= INSTRUCTIONS TO FOLLOW =
Set down the whole listing verbatim.

= ENTRIES PROVIDED =
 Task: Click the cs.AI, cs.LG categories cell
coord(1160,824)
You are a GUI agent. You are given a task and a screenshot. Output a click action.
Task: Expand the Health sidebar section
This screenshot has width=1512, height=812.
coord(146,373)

= WRITTEN SOLUTION =
 Task: Click the cs.AI, cs.LG categories cell
coord(1160,824)
You are a GUI agent. You are given a task and a screenshot. Output a click action.
Task: Expand the Health sidebar section
This screenshot has width=1512, height=812.
coord(146,373)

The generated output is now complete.